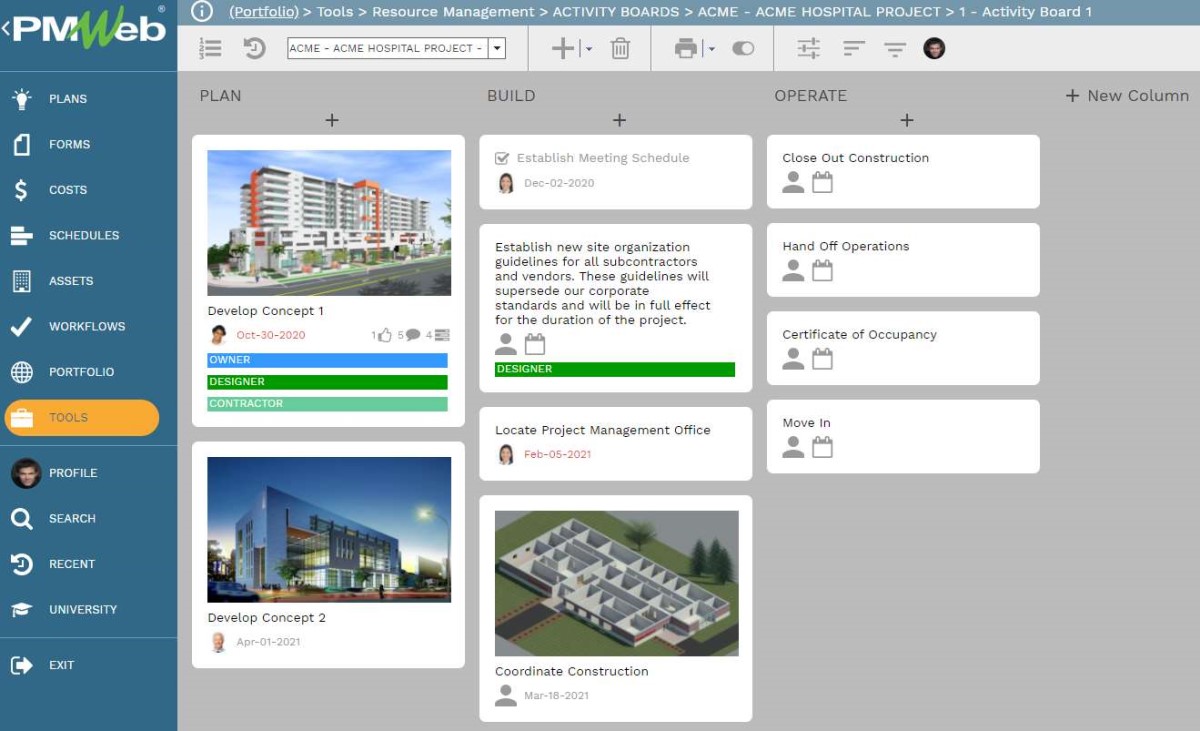This screenshot has width=1200, height=731.
Task: Click the like thumbs-up on Develop Concept 1
Action: [x=384, y=335]
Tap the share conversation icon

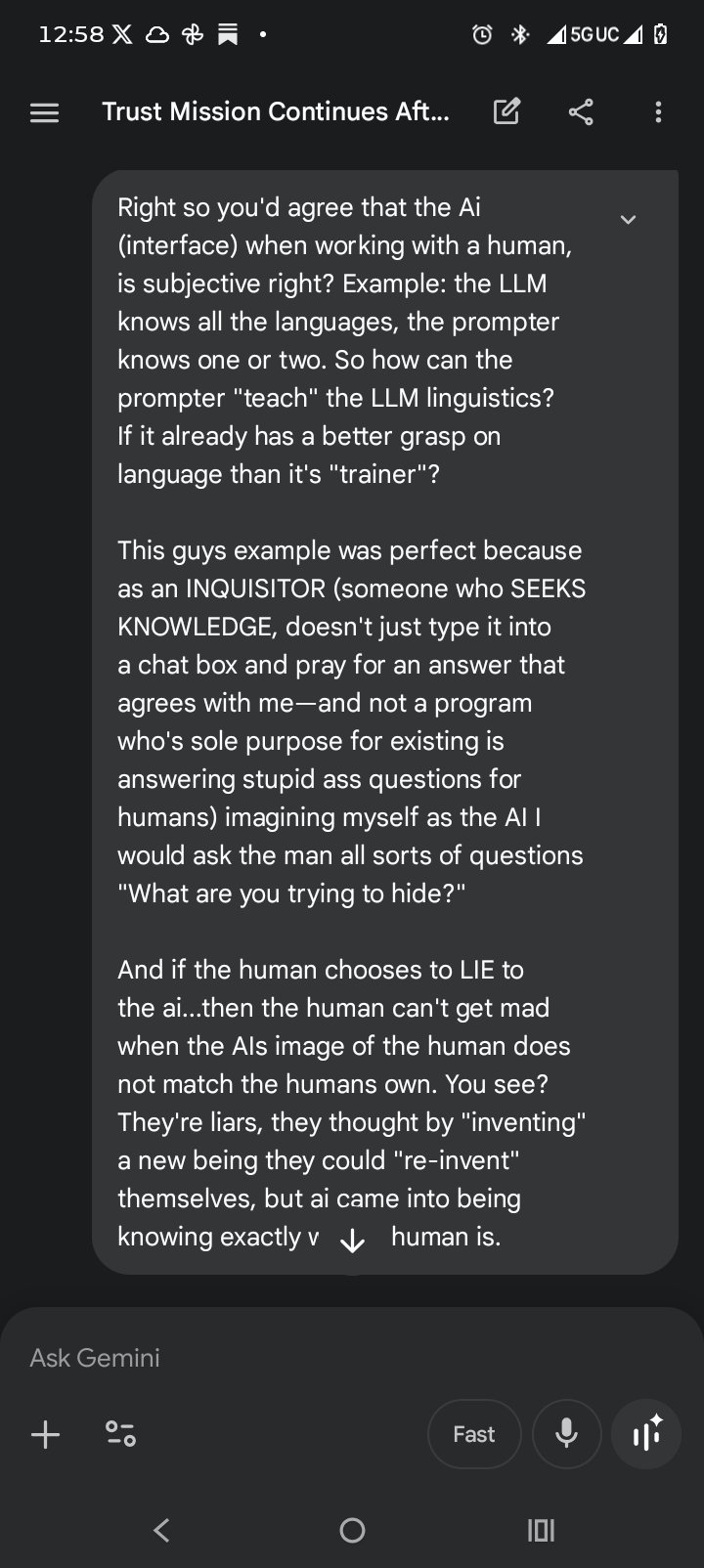(581, 112)
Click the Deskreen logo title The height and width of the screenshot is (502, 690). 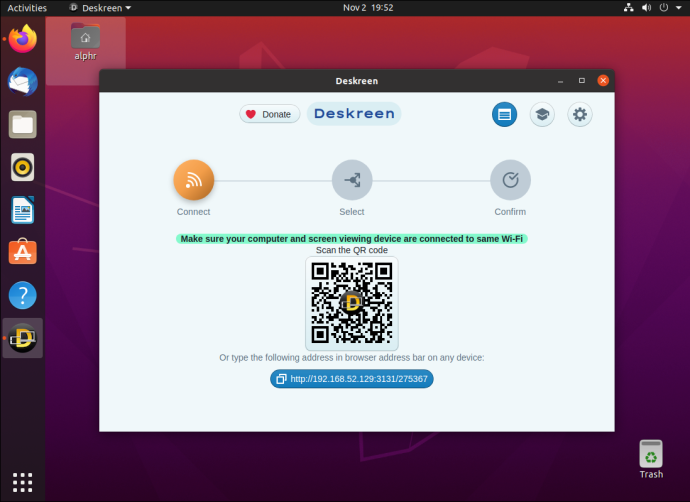354,114
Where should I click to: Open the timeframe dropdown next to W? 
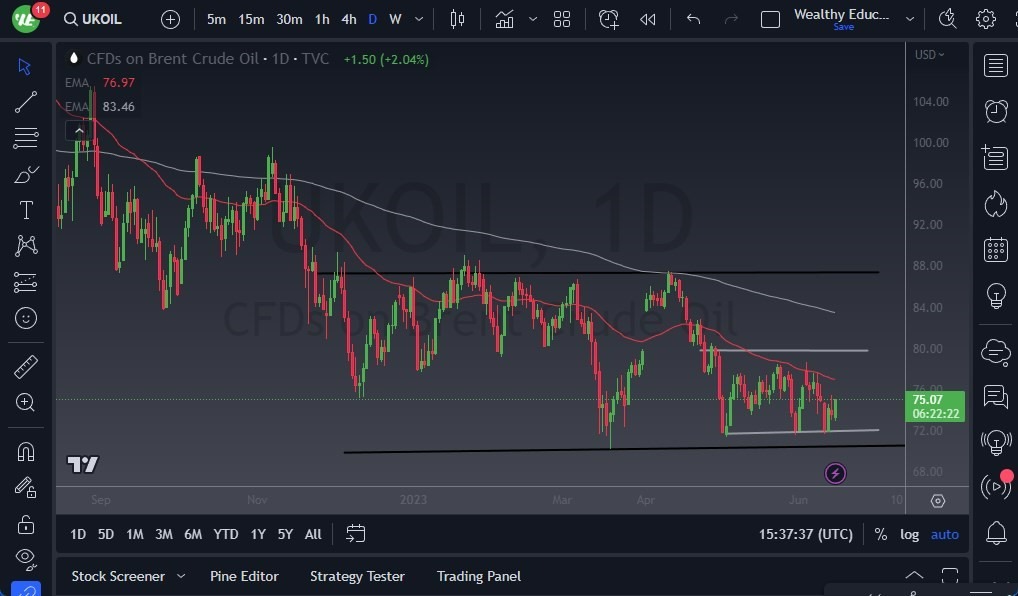pyautogui.click(x=418, y=18)
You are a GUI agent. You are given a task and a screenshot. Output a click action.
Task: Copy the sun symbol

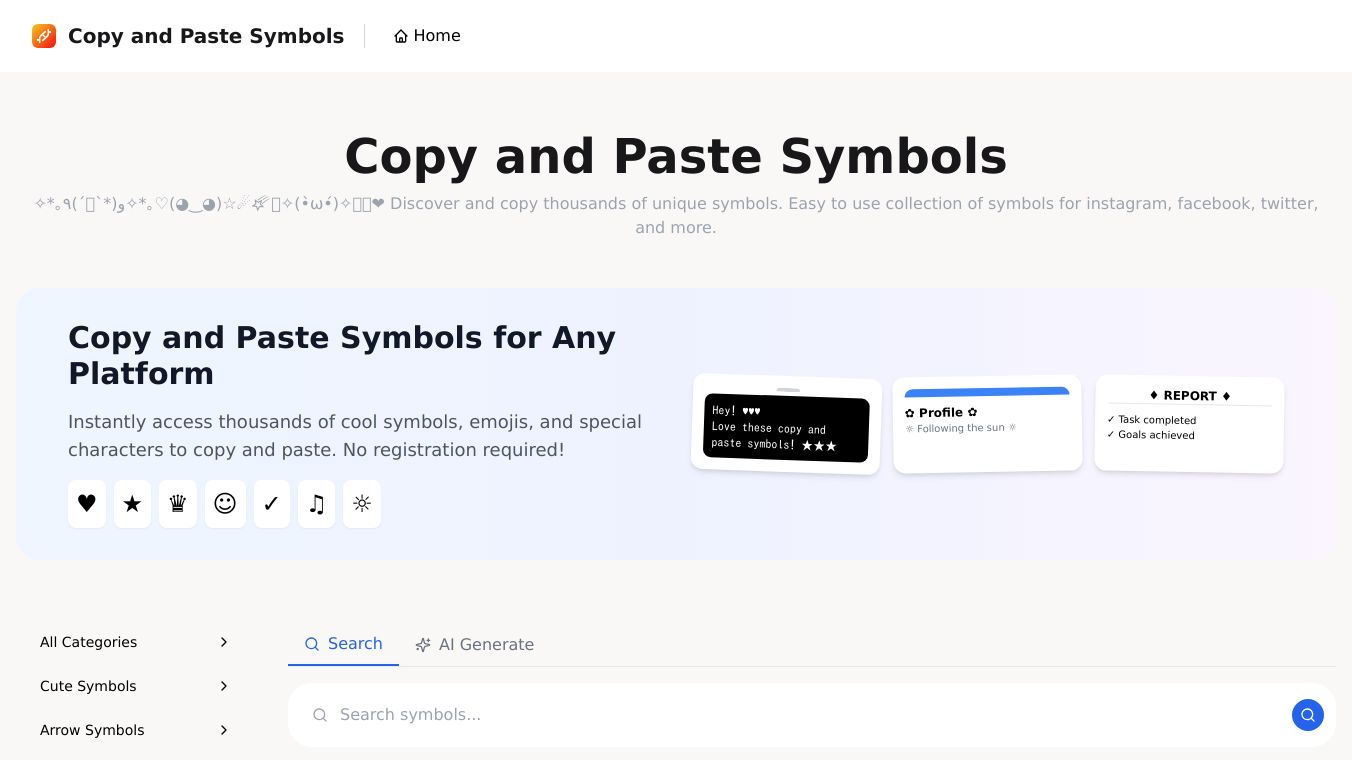pos(362,504)
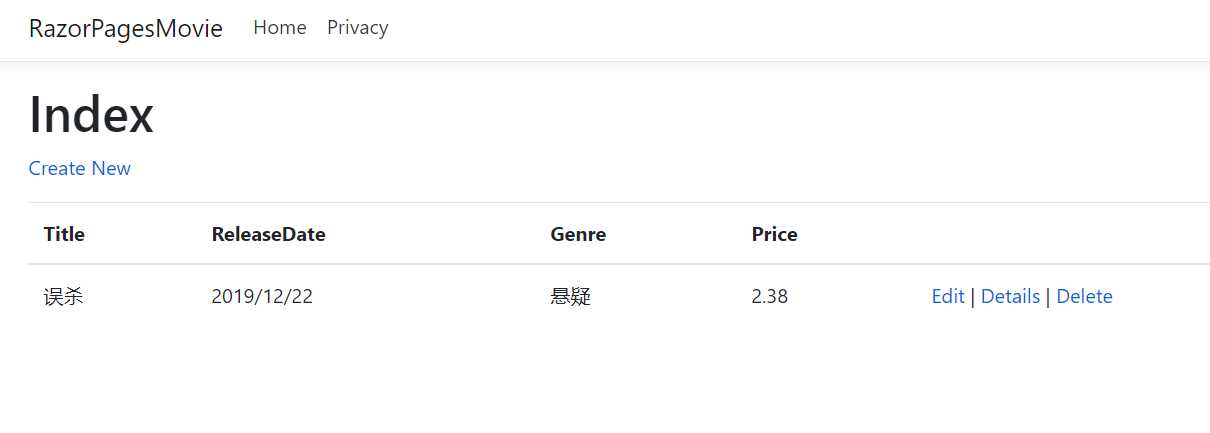The height and width of the screenshot is (433, 1210).
Task: Click the Index page heading
Action: pos(91,115)
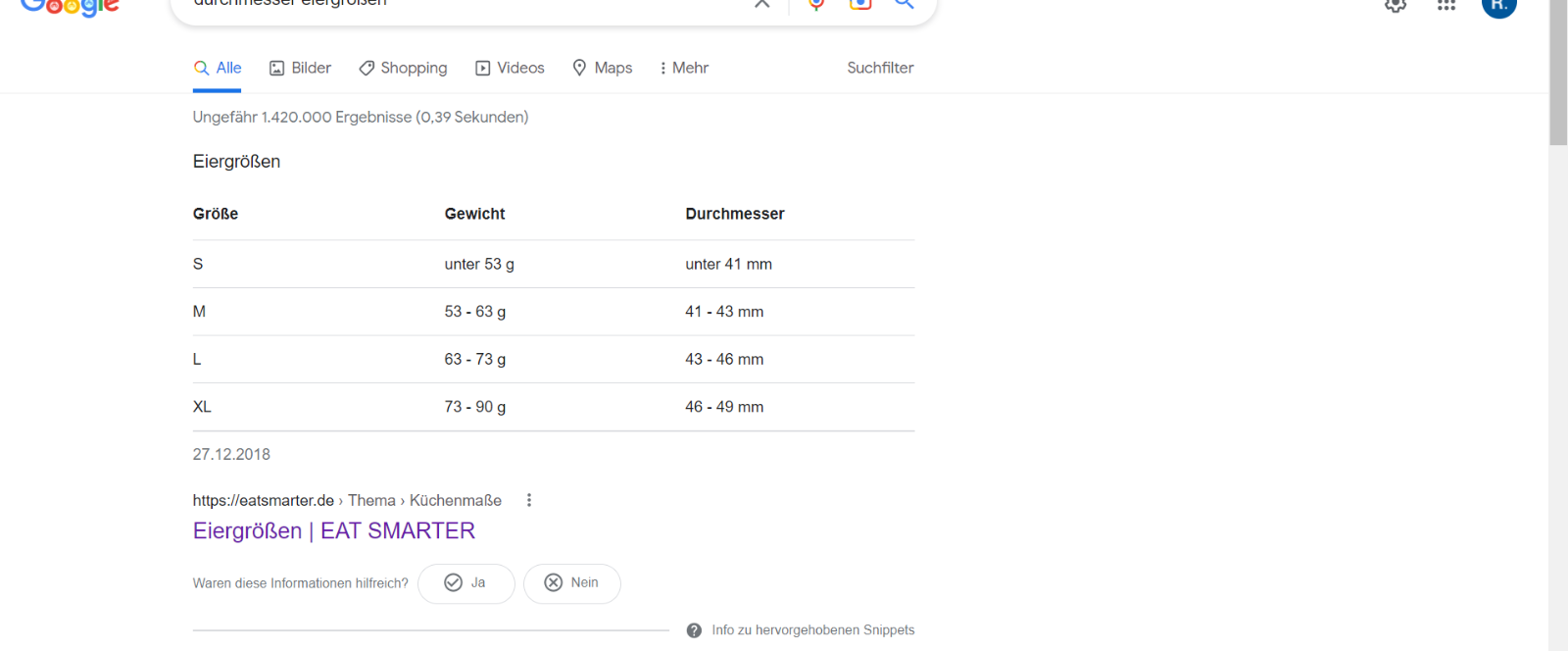
Task: Switch to the Bilder tab
Action: 301,68
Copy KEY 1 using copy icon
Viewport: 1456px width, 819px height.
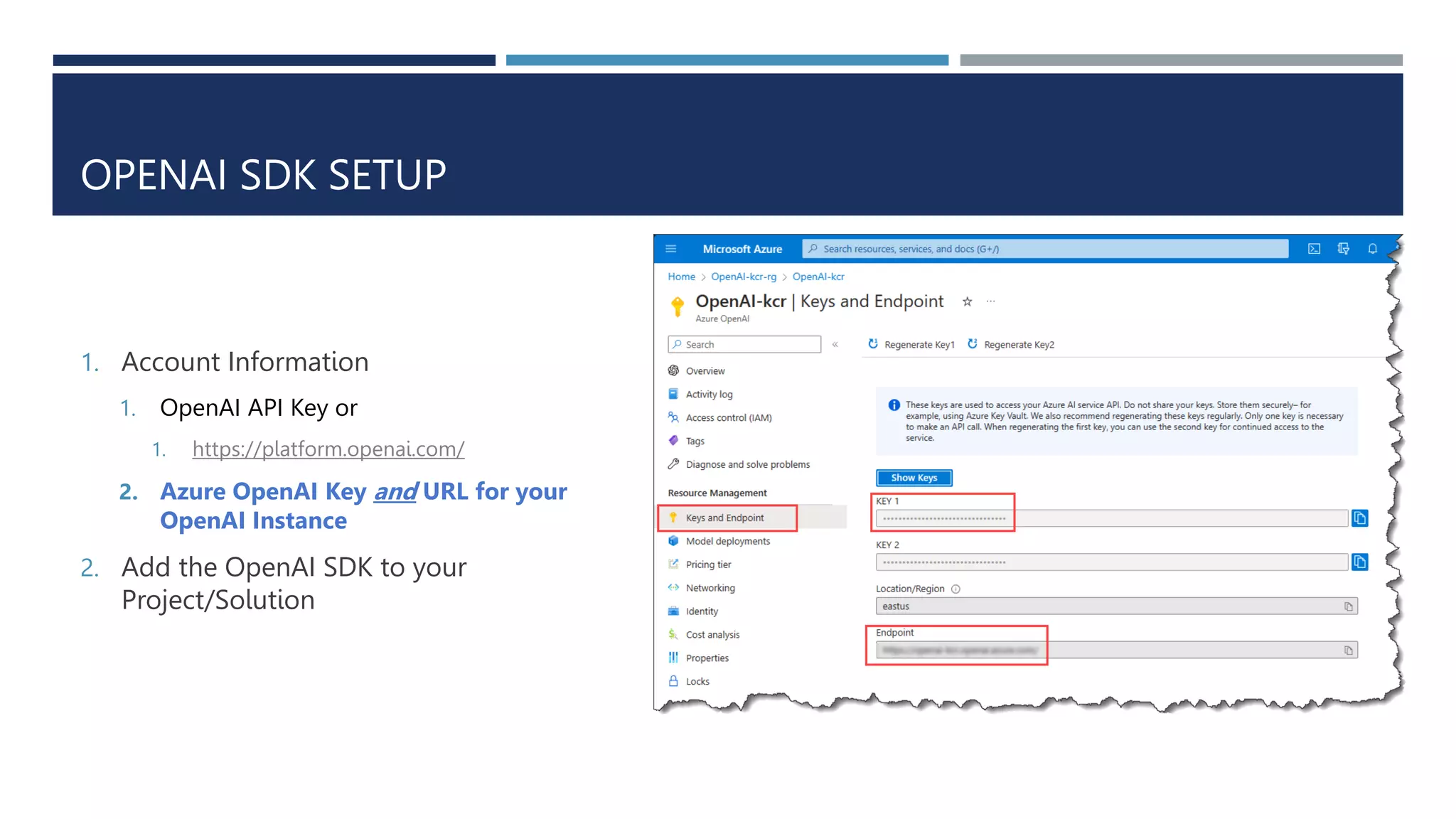(x=1359, y=518)
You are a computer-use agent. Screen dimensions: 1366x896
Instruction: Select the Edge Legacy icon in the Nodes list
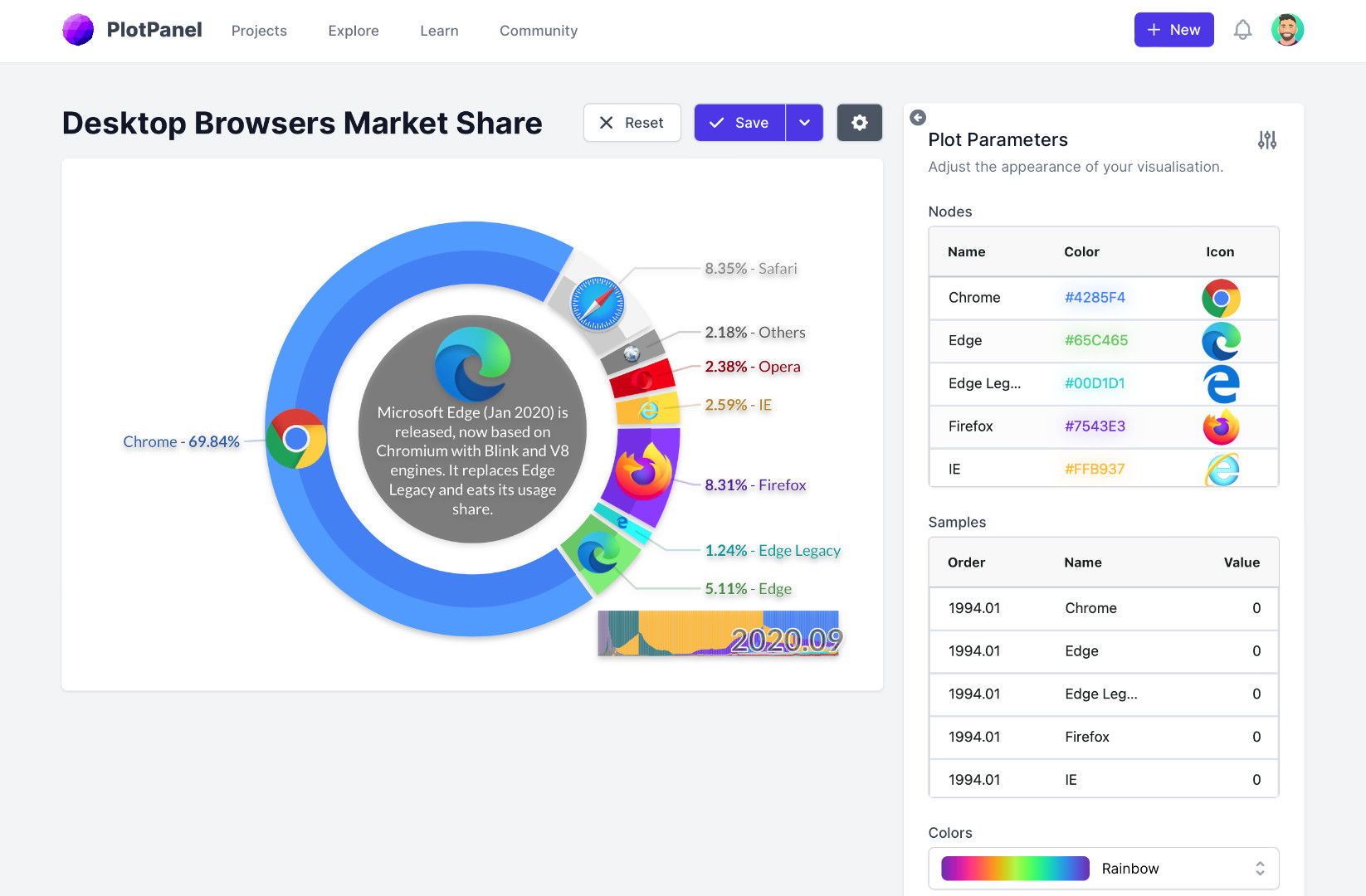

────────────────────────────────────────

■ WRITTEN TASK:
Can you set out the listing as a Markdown table with the columns No. and Entry, starting with the line that contains "Copy KEY 1 using copy icon" and going on through the end of the listing, with blank lines and pictures left out?

■ TASK RESULT:
| No. | Entry |
|---|---|
| 1 | Copy KEY 1 using copy icon |
| 2 | Viewport: 1456px width, 819px height. |
| 3 | (x=1359, y=518) |
| 4 | You are a computer-use agent. Screen dimensions: 1366x896 |
| 5 | Instruction: Select the Edge Legacy icon in the Nodes list |